The purpose of the Forum is to develop a better understanding of this very special and growing community in the U.S, as well as its major public policy interests, including an immigration reform that promotes family visits and reunification. 

The Forum also provides for a discussion of the need and viability of establishing a national association to represent U.S. citizens and Brazilian residents who share a special bond with Brazil, wish to promote Brazilian arts and culture in the U.S., and are working together for greater cooperation between the governments and peoples of Brazil and the U.S.

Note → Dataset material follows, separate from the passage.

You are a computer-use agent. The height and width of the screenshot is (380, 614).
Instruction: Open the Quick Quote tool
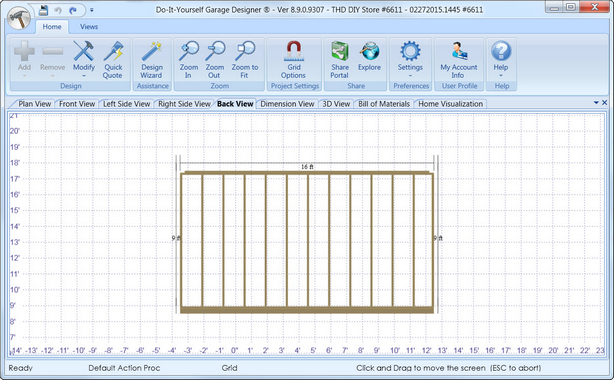pos(113,60)
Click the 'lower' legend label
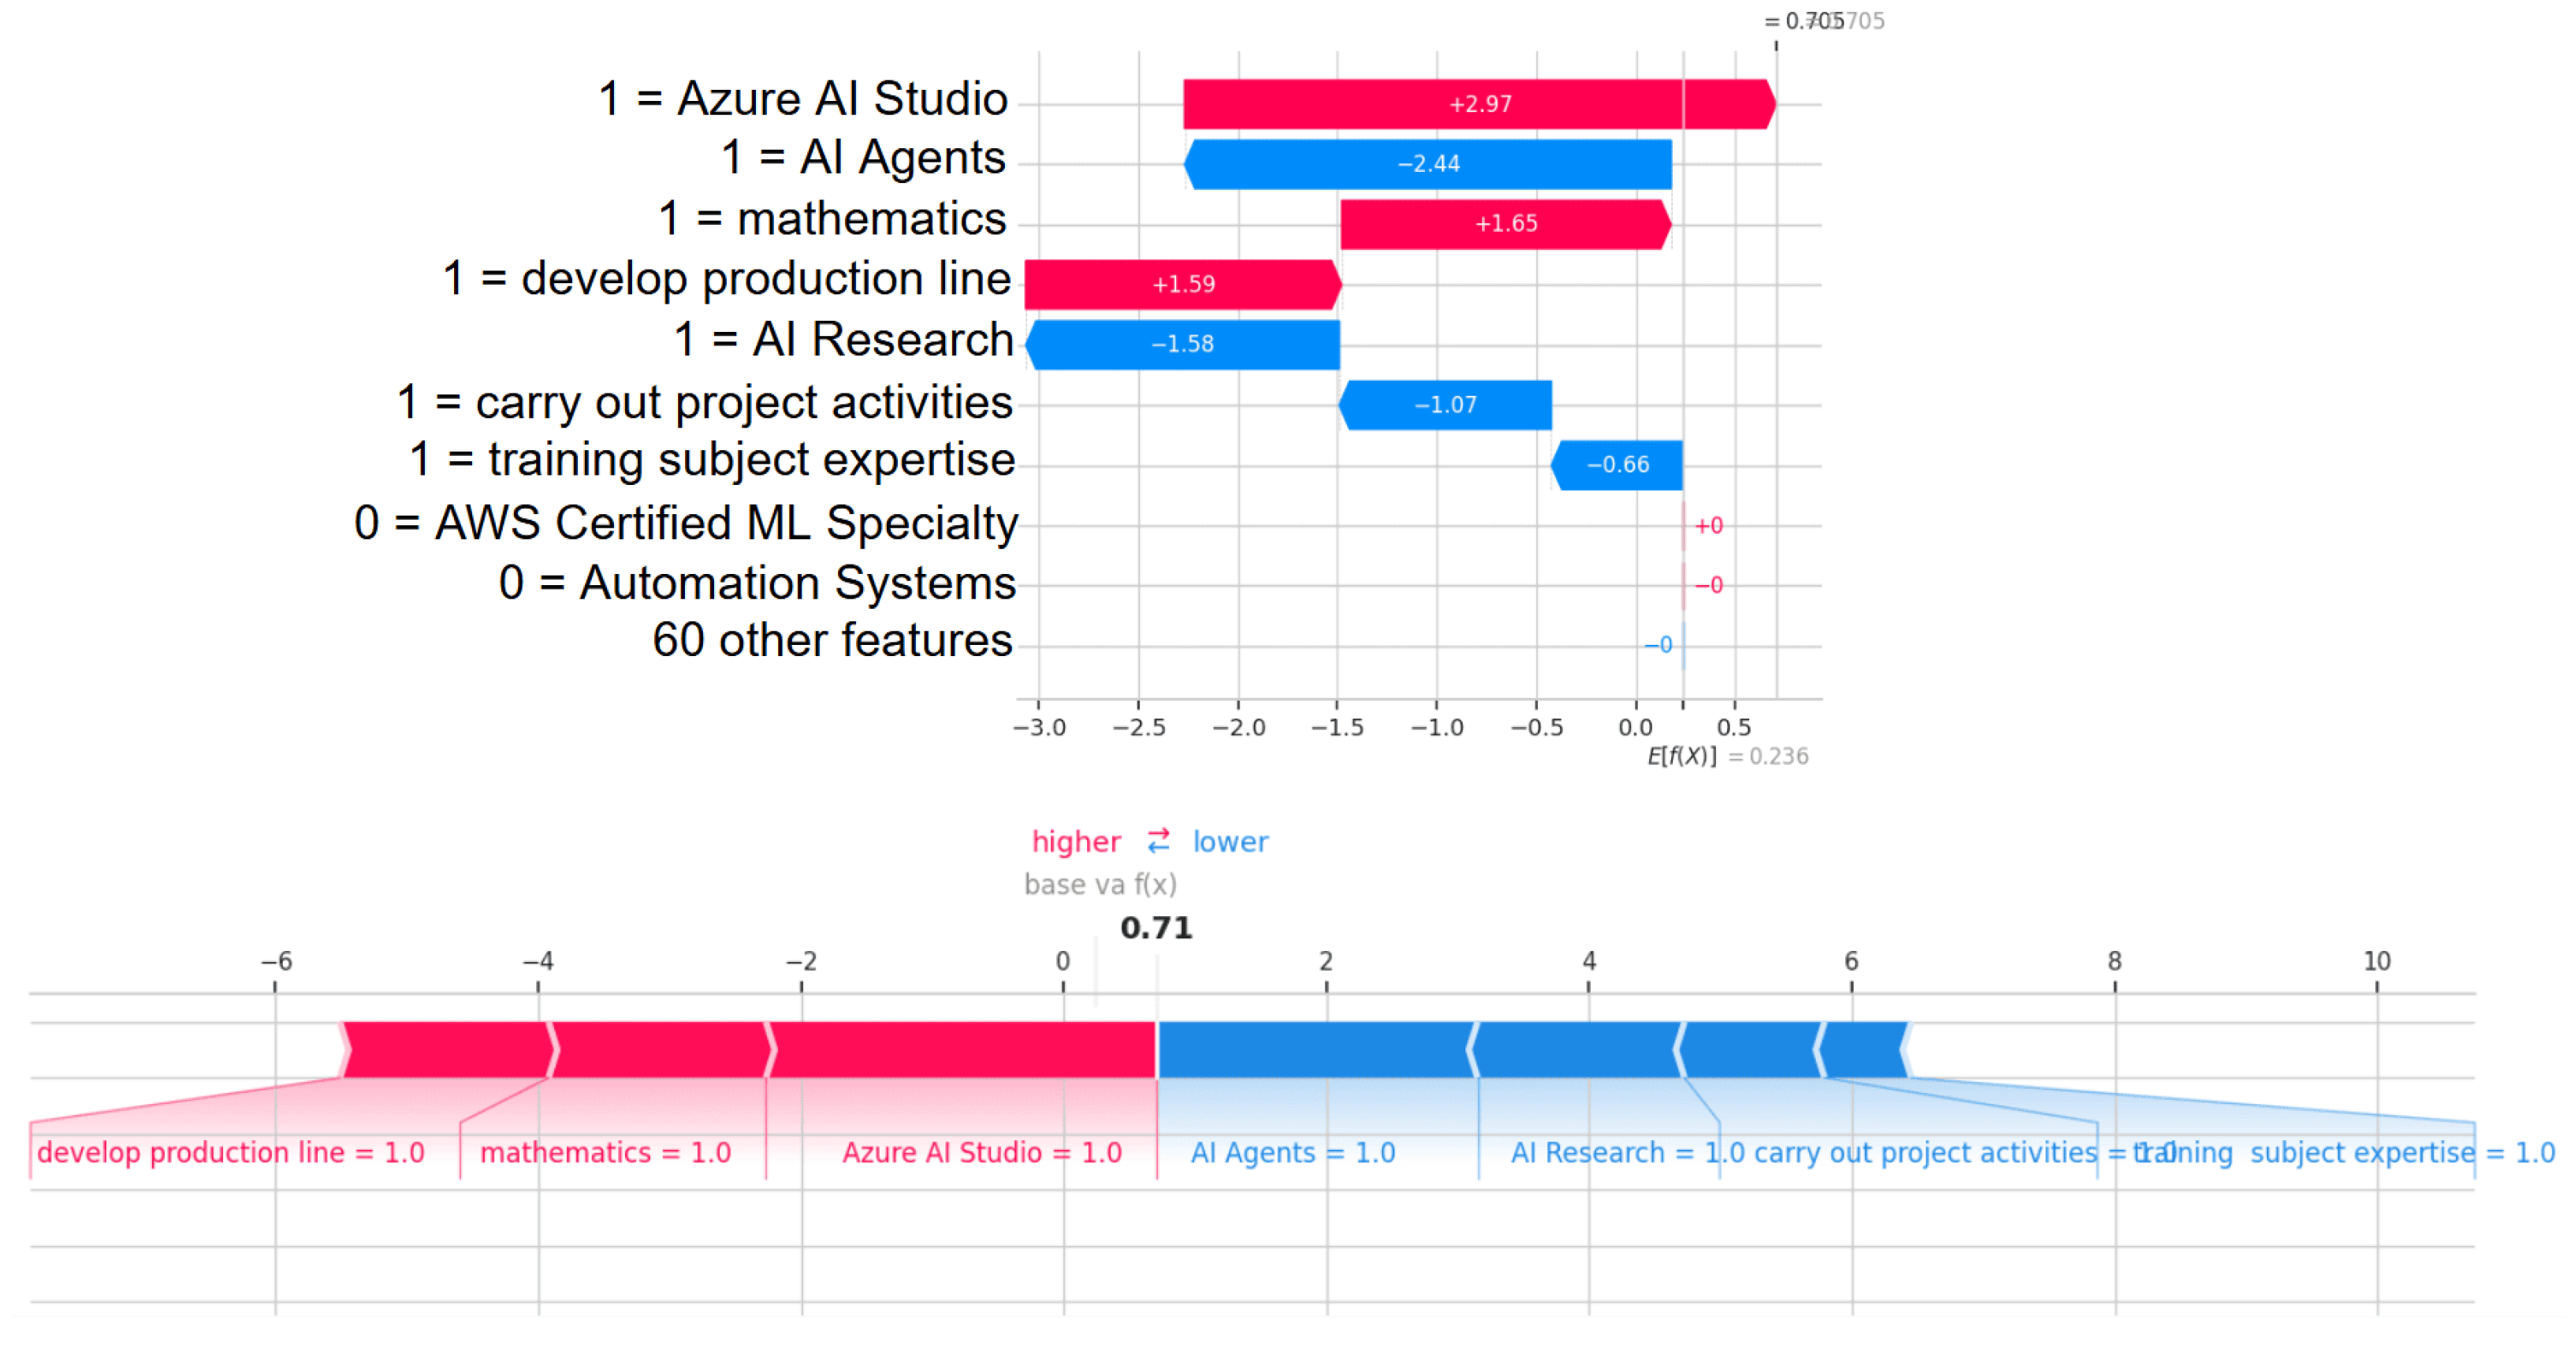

According to the Executive Co-chair, Mark Langevin of BrazilWorks, “the Forum facilitates a national discussion among those of us with strong ties to Brazil so that we can collectively decide how best to influence government policy to facilitate family reunification, ease travel and business between the U.S. and Brazil, and deepen cooperation between the peoples of the U.S. and Brazil to confront the challenges that both countries face.”

Fernanda Martinez de Oliveira, Forum Co-chair and Communications Coordinator for the Council of Brazilian Citizens associated with Brazil’s General Consulate in San Francisco, believes that, “it is the right time for Brazilians and North Americans to work together to insure that our governments are doing all they can to build bridges between the two largest democracies of the Americas and solve the problems of those of us whose lives, families, work, businesses, and investments are woven across borders in both Brazil and the U.S.”

The Forum is sponsored by BrazilWorks (www.brazilworks.org) and supported by the Brazilian Alliance, the Brazilian Immigrant Center, the Brazilian Womens Group, the International Association of Brazilian Professional Photographers, the Biofuels Racing Alliance, and the Center for the Brazilian Immigrant Worker.